Remember that song you sang decades ago? It wasn’t just any song. This was a cover of Desperado, arguably the very best cover of the Eagles classic and one most people have never heard.
I wonder how you felt as you sang it back in the mid-1970s, when you were about ten or eleven (so was I) and a student in the Langley School District up in British Columbia, Canada. It must have been such a thrill when the edgy new music teacher stepped into the room. His name was Hans Fenger, and back then he was a twentysomething with a shaggy mop of hair, a guitar, and a unique vision.
"It never occurred to me that I was going to teach anybody how to read notes or that I was going to teach anybody how to pass a test. The only thing I ever tried to teach children is really just to fall in love with making music," said Fenger in 2010. "That was always my goal."
It's hard to write about art and even harder to write about music, but plenty of people tried to write about you and the rest of the Langley kids.
"The music is similar in effect to that of Chusid's unintentional renegades," wrote George Pendle in 2002 for frieze, "displaying not only the naif's lack of self-consciousness but also an enthusiasm that transcends ineptitude."
Um … what?
George Pendle probably never laid on his back under a starry sky with his fingers laced behind his head. Or blew bubbles in his chocolate milk. Or let abandon wash over him as a tinny transistor radio played love songs. He just doesn't get it, Sheila (of course I know your name is Sheila Behman). Maybe he ought to stop trying.
I certainly won't try to capture the magic you and your classmates conjured all those years ago, but the story of how this album came to be is one for the ages.
If I have it right, it began in the mid-70s, when Fenger gathered all of you students to sing for a vinyl record he had pressed and subsequently sold to parents and friends. More than 20 years later, music aficionado Brian Linds plucked a copy of that amateur record from a thrift store bin. The rest is history and now everyone can own a copy of you and your classmates singing on Innocence and Despair.
In a world where so few things age well, Sheila, this collection descends upon me like a miracle. Many have tried to achieve what you and the rest of the kids aced that day in a school gym, but precious few succeed. Sadness and hope and longing and joy are woven throughout this collection, and it all feels so authentic. Innocence and Despair makes me wax nostalgic for things I've lost as well as things I never had.
But when I listen to you perform "Desperado," it shimmers with such pure humanity that the specific words don't even matter, yet I hang onto each one as if it's the rarest jewel. I suppose I owe a nod to Glenn Frey and Don Henley for writing the 1973 ballad, which was rife with lonely cowboy schlock—until you sang it.

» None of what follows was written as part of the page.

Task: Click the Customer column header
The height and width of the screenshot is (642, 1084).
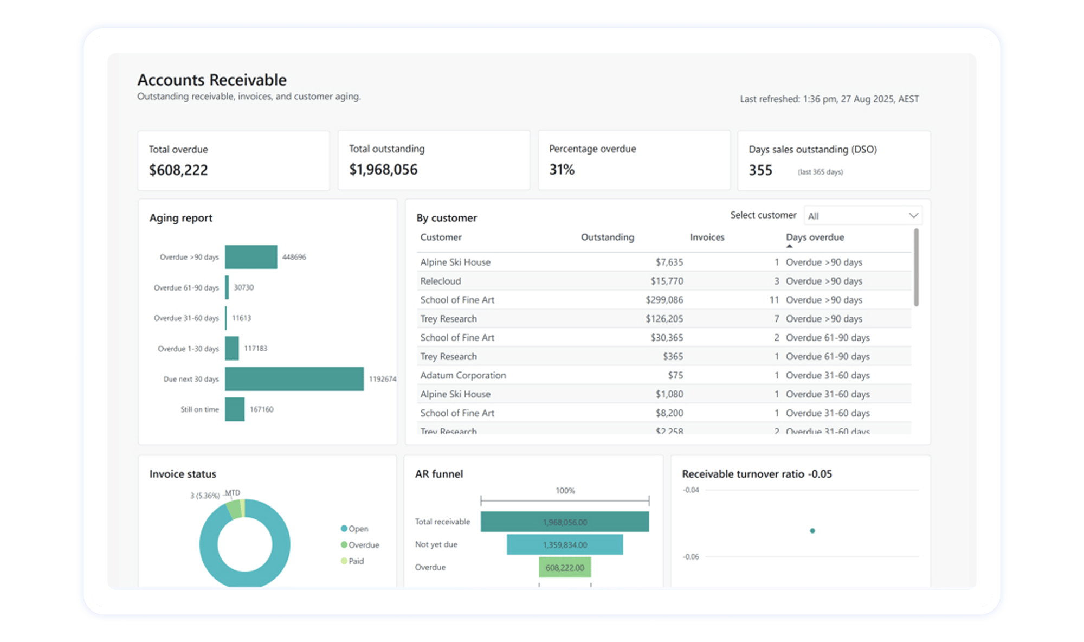Action: coord(441,237)
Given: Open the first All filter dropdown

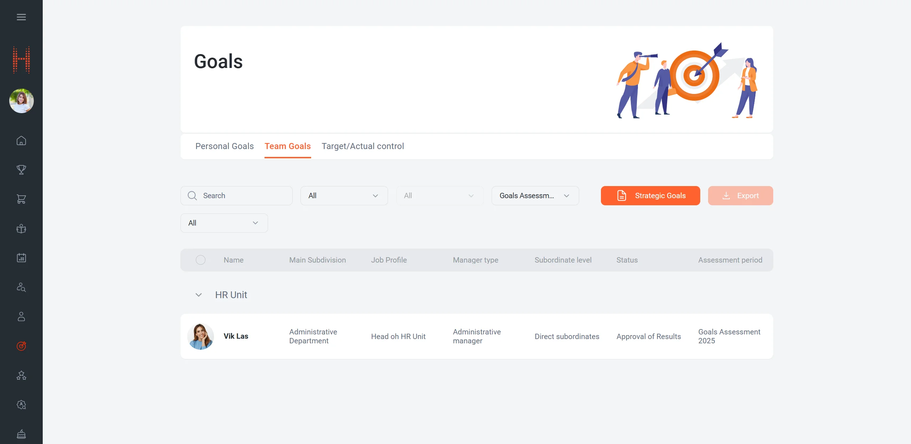Looking at the screenshot, I should [344, 196].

You created something beautiful that is completely without guile or manipulation or greed or any of the things that fill me with nameless dread, yet there's something simmering just below the surface of your “Desperado.” It's as if the spirit of the song knows it can never outrun all of the things that endeavor to vanquish you and me and everything we ever loved.
We enter this world as a clean slate and then life chews us up, taking out a chunk here and there before throwing us asunder. Through it all, we fight and weep as ol’ Father Time watches on with maddening indifference. And then we fade away. Somehow you conveyed all of this nearly 50 years ago inside three and a half minutes.

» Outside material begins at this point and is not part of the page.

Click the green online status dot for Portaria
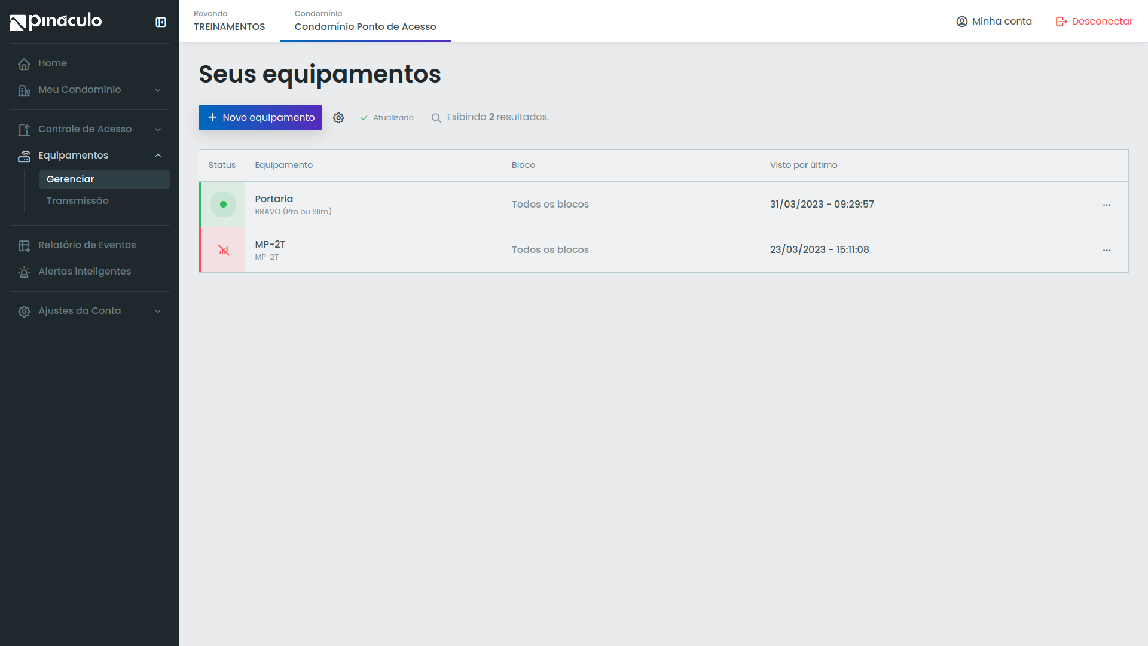 [223, 204]
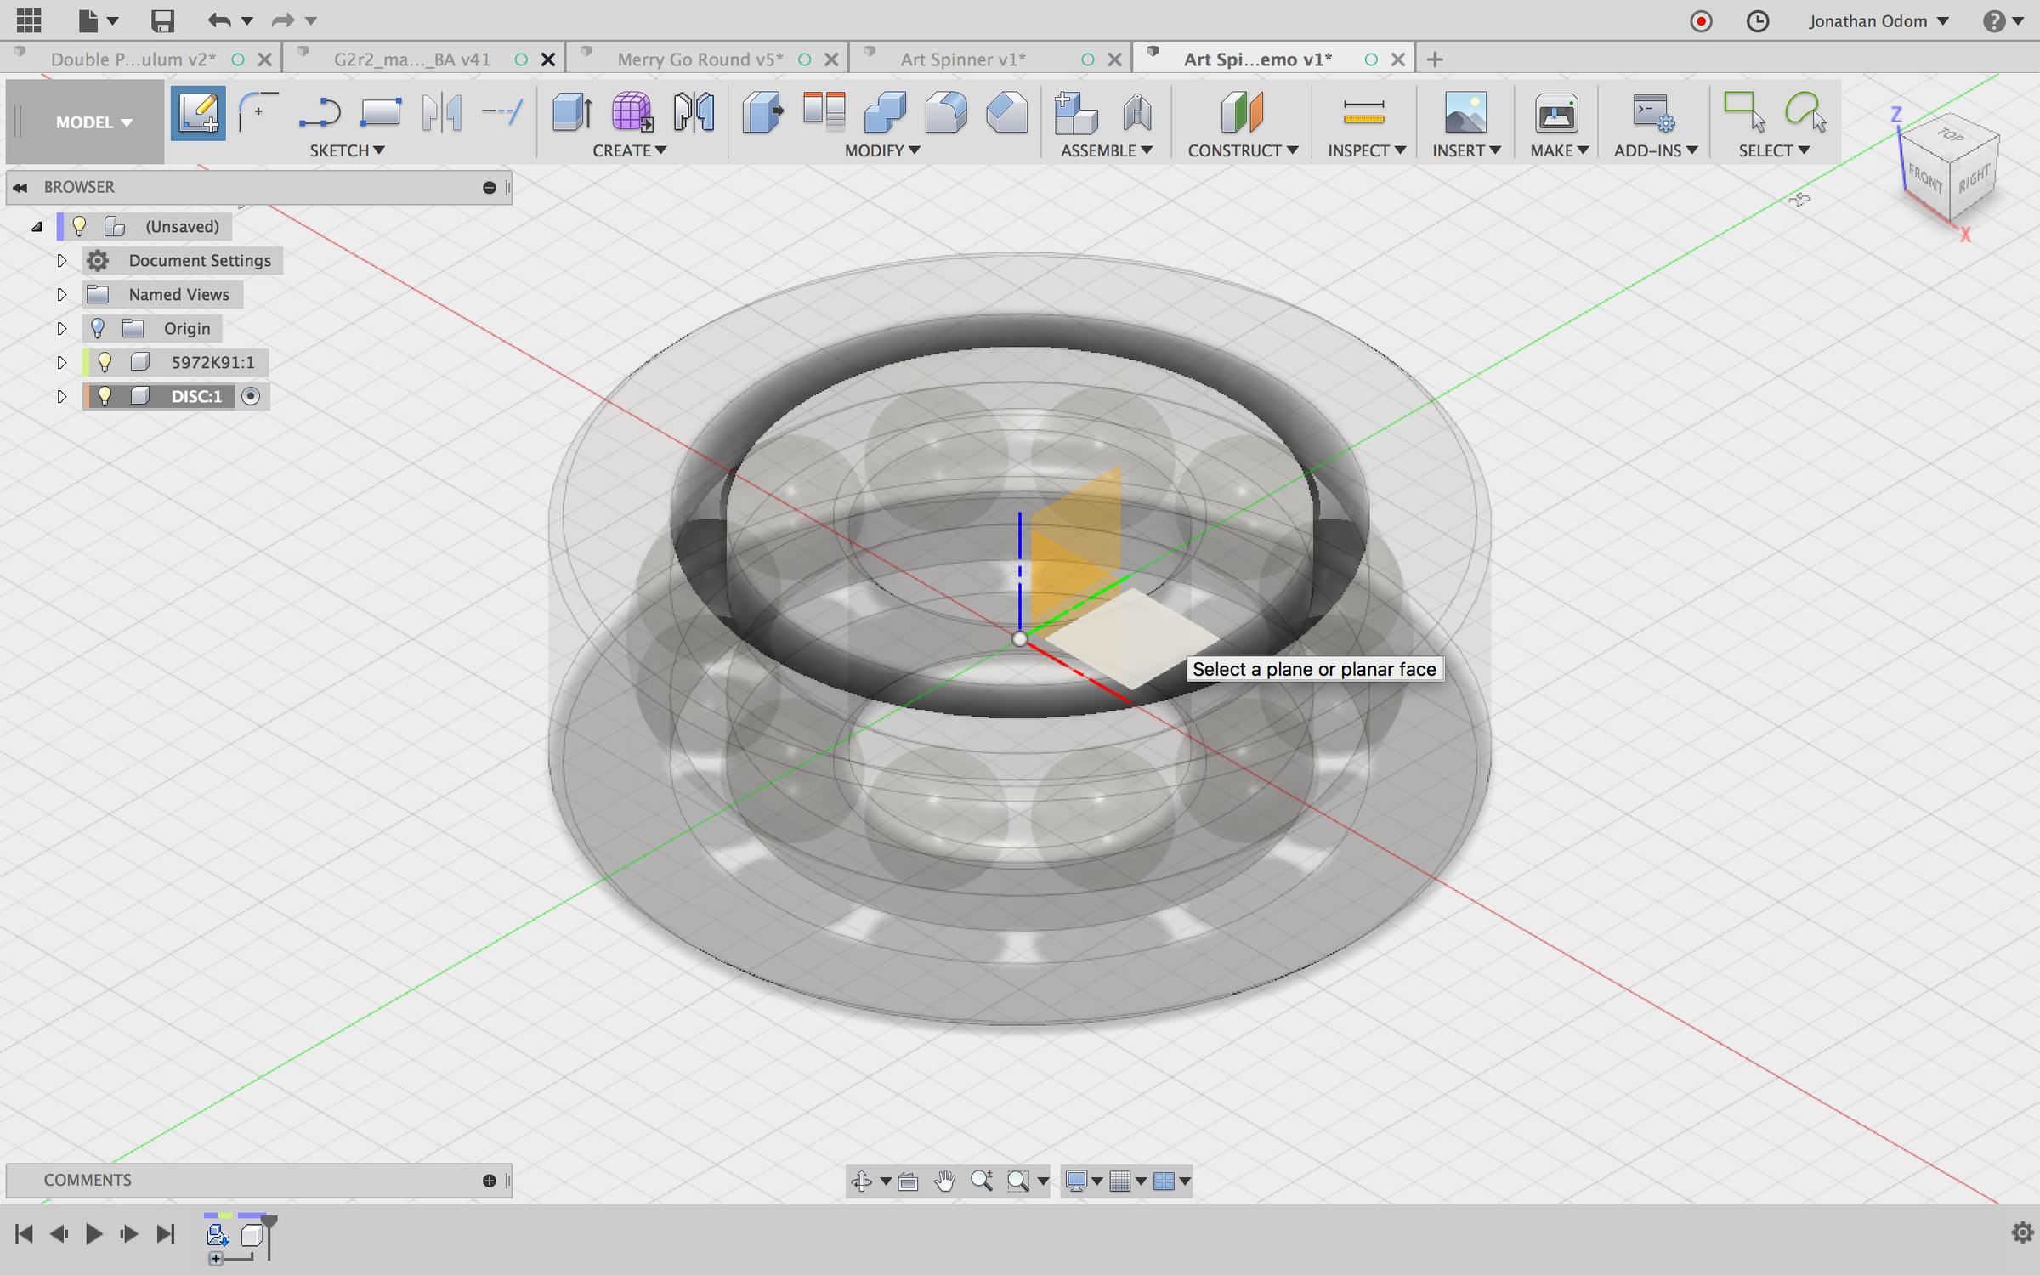Click the Joint tool icon
This screenshot has width=2040, height=1275.
coord(1137,113)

I know you're not a little girl anymore, but I don't know where you are. Maybe you're hiding away from the curious and all their pesky questions. Maybe you're gone.
Maybe you’re right here with me as I listen to you sing.
You have undoubtedly changed over the years. I know I have. The world has changed too, but the song has not. Its impact, however, has only grown more profound as the softness of your voice rings clear and gentle against these hard times. Make no mistake, whenever those humble piano notes dissolve into your first utterance of “Desperado,” tears stream down my cheeks.
I can never tell if they're from the 10-year-old little girl inside of me or the time worn woman I am today. Maybe it’s both. Dunno.
But I keep going, Sheila. I just keep going. I hope you’re doing the same.
Love, Erin
ps: As of this writing, the wiki page for “Desperado” does not mention Sheila Behman or Hans Fenger. That, my unseen friend, is a travesty.
I just added it to Desperado's Wikipedia page. Hopefully it stays :) Cheers
File under "It's a small world": my son sang in the Langley Children's Choir from 2010 to 2013. Different teacher, but the same community. Sadly, they never recorded an album.